- Request:
Print the lines of these records starting with the line containing "Image resolution: width=682" and going on through the line containing "Action: click(x=659, y=123)", with both of those lines included, reproducing each one precisely and adding nothing else.

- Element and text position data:
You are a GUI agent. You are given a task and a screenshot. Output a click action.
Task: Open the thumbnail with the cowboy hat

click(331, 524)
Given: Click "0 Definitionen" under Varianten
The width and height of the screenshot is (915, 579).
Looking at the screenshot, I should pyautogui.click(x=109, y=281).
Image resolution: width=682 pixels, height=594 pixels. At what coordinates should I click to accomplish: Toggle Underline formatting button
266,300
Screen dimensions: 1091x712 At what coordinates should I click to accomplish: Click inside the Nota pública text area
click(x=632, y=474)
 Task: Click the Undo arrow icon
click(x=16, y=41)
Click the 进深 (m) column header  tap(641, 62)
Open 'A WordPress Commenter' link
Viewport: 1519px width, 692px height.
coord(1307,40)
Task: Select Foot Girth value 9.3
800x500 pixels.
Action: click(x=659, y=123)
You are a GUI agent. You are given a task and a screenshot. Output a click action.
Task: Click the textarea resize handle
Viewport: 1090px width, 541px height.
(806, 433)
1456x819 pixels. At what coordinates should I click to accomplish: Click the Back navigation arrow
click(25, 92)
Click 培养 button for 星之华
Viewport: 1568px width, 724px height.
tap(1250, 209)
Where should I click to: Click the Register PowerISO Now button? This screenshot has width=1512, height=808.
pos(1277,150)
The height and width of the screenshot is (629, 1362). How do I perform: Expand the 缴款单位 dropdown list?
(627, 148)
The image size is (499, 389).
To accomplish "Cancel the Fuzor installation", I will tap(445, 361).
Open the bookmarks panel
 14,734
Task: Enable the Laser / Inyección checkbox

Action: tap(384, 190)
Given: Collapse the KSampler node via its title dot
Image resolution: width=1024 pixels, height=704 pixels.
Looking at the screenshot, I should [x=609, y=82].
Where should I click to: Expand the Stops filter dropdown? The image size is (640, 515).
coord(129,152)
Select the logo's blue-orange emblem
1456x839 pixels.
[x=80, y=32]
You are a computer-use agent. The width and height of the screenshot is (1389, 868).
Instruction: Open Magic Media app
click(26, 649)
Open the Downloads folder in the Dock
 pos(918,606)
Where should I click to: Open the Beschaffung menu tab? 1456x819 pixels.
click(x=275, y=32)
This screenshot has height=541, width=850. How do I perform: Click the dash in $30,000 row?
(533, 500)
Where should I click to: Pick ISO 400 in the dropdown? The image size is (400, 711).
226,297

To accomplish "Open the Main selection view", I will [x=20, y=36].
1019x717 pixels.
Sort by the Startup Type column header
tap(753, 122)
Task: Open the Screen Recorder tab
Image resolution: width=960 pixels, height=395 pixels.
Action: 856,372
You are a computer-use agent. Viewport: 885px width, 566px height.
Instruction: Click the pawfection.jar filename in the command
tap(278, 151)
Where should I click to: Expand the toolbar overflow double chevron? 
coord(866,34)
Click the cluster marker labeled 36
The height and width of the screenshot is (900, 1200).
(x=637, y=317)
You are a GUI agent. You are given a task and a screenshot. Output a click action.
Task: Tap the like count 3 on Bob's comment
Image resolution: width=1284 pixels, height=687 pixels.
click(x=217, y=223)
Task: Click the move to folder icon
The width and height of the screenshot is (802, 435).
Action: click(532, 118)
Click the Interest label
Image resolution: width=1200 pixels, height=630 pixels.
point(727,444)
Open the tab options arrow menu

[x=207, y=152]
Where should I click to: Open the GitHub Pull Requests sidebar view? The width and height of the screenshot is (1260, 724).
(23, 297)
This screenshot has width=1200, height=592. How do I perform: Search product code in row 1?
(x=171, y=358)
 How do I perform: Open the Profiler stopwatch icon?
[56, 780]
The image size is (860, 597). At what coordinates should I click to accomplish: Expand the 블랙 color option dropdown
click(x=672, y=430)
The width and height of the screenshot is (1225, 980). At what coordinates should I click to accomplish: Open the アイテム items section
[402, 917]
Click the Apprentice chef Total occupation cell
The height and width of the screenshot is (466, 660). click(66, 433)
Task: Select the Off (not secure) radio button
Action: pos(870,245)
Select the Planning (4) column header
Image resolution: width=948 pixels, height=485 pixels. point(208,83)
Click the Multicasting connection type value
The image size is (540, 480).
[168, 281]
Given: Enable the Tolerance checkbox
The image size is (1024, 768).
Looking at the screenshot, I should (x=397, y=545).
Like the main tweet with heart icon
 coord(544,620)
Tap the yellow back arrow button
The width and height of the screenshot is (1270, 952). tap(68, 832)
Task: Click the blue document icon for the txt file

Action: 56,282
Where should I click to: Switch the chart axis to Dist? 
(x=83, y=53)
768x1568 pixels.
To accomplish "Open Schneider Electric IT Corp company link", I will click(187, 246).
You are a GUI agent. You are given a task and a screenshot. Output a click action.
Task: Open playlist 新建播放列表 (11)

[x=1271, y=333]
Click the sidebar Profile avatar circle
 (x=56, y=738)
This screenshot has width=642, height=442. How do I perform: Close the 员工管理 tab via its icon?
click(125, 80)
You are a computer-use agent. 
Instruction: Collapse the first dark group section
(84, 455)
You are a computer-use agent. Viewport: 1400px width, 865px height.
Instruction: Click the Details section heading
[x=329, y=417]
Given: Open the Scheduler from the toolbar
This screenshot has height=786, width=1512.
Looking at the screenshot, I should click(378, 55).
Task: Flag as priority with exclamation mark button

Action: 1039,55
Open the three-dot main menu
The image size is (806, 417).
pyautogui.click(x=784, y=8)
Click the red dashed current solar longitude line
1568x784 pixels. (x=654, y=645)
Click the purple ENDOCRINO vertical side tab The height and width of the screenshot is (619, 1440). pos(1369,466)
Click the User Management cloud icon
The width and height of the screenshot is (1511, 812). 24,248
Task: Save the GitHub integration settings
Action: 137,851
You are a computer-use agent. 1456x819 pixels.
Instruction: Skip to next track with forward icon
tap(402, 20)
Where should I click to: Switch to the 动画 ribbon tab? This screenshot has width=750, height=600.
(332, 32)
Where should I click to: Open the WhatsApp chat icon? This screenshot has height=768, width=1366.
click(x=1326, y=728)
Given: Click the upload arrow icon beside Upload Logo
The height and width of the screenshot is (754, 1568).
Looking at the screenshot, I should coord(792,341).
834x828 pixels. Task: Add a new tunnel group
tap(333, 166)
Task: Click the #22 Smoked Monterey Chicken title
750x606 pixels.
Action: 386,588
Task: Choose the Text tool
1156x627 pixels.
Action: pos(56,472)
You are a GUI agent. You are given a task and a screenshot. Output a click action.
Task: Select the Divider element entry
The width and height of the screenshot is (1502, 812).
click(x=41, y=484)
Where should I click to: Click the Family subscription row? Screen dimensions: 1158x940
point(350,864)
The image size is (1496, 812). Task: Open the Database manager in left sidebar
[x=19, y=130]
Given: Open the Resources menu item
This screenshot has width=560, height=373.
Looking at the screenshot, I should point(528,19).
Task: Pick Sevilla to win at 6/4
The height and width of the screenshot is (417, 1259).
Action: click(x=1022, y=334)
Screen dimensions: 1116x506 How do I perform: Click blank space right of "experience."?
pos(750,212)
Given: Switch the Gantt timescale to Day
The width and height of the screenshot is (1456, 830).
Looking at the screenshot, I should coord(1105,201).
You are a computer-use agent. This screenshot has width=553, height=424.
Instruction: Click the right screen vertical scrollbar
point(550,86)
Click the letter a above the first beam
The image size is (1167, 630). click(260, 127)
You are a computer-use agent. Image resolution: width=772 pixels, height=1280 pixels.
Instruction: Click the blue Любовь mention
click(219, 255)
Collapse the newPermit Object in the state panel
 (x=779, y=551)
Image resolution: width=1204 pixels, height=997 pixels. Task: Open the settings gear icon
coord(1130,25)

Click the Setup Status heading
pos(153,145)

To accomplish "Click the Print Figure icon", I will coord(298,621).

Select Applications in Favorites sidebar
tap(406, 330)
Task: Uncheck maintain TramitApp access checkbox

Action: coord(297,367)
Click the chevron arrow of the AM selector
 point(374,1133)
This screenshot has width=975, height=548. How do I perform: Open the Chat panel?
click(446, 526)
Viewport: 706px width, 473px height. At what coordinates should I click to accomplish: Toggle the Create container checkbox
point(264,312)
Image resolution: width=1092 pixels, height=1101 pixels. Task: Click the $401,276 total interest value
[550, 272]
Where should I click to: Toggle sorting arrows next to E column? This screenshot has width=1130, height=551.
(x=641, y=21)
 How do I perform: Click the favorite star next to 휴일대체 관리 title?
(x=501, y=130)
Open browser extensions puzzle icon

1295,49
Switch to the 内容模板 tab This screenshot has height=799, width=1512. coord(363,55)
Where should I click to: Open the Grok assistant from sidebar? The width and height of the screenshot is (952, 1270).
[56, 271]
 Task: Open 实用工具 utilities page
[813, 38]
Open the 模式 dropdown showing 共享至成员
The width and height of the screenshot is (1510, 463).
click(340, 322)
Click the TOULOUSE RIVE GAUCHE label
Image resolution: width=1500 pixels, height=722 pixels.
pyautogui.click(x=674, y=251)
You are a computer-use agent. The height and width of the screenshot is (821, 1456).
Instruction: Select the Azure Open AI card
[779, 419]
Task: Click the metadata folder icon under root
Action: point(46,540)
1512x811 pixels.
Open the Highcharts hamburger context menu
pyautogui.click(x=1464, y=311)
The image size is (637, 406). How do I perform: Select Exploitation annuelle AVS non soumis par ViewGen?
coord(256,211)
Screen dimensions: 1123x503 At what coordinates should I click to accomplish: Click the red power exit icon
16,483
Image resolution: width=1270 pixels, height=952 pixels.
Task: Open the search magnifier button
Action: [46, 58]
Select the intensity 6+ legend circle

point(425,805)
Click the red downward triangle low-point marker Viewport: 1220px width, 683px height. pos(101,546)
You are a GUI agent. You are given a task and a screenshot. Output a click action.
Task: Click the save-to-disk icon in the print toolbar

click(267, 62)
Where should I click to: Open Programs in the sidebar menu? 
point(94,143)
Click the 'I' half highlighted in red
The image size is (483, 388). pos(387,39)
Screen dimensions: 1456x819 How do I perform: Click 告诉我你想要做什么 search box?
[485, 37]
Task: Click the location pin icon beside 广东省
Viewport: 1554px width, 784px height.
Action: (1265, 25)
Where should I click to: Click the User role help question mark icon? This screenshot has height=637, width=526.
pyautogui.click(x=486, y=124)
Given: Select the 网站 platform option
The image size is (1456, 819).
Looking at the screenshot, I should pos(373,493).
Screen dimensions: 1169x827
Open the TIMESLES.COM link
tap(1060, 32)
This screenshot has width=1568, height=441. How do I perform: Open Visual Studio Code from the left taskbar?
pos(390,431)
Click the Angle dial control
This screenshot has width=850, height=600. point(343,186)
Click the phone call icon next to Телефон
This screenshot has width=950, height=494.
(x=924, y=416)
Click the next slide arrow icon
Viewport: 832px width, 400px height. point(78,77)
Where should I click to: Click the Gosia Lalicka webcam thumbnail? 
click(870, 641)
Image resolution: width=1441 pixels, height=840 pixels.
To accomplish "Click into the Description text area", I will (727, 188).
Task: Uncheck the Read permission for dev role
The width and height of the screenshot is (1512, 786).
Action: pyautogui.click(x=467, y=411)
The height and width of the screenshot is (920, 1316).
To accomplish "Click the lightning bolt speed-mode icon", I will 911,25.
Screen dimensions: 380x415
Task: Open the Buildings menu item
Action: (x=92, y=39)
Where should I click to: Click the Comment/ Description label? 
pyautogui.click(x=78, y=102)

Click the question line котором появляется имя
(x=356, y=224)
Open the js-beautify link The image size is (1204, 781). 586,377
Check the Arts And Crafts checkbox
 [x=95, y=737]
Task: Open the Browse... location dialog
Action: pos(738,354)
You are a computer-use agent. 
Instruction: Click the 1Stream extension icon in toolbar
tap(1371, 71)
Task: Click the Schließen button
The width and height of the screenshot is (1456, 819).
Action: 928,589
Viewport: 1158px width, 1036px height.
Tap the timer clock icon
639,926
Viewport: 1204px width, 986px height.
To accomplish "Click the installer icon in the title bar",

- Final result:
Image resolution: width=682 pixels, height=594 pixels. At what coordinates should I click to accomplish: Toggle Underline formatting button
266,300
Screen dimensions: 1091x712 At what coordinates should I click to accomplish: Click inside the Nota pública text area
click(x=632, y=474)
 Task: Click the Undo arrow icon
click(x=16, y=41)
Click the 进深 (m) column header  tap(641, 62)
Open 'A WordPress Commenter' link
Viewport: 1519px width, 692px height.
coord(1307,40)
Task: Select Foot Girth value 9.3
800x500 pixels.
Action: click(x=659, y=123)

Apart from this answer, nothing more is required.